▶ Data supplied:
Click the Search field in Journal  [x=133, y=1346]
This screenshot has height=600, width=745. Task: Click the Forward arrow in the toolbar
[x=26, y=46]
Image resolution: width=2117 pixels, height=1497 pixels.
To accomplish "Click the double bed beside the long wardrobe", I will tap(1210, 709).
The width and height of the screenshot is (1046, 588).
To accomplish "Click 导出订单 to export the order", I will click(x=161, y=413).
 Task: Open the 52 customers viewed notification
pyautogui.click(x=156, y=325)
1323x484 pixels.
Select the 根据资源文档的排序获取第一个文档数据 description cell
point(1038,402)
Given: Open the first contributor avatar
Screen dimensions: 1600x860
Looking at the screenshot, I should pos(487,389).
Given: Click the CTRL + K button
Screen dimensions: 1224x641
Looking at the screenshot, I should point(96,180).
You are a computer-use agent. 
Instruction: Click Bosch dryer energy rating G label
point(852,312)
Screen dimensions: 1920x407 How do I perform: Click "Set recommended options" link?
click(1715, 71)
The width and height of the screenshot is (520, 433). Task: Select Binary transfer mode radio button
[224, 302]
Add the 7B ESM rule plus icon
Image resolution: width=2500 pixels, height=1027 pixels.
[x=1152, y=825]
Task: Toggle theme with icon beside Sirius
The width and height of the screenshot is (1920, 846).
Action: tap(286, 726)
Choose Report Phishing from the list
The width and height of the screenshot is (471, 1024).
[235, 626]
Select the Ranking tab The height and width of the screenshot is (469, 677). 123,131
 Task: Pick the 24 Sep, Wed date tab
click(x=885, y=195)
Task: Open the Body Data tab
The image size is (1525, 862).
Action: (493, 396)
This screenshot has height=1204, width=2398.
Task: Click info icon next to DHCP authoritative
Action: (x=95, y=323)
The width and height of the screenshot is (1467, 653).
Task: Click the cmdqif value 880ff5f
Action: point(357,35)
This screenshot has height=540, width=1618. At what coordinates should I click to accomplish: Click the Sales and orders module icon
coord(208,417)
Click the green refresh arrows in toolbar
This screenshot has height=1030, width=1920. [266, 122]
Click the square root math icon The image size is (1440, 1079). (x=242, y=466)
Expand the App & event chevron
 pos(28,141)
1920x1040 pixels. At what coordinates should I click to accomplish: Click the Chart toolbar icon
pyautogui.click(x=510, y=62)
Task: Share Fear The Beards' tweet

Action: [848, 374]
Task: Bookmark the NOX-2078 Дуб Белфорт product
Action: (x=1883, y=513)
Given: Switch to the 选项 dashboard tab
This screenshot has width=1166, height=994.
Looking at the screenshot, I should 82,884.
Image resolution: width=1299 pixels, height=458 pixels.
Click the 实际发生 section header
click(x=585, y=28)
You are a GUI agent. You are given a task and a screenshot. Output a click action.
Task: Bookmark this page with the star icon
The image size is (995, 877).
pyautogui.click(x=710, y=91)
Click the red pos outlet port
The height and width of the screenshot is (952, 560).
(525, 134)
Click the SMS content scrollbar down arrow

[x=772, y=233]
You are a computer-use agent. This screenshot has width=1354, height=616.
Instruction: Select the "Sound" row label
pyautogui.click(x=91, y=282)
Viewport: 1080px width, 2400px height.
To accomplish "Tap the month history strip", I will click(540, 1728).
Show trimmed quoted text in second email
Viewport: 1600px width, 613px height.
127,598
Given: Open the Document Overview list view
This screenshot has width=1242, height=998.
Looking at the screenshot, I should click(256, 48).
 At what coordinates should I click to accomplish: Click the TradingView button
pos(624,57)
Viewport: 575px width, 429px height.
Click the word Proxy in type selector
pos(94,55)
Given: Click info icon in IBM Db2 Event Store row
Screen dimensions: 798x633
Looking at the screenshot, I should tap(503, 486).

▶ Task requirements:
In the entries above, identify every line with the word "computer". Copy those lines.

▶ Output:
You are a computer-use agent. 
You are a computer-use agent. This screenshot has width=1354, height=616.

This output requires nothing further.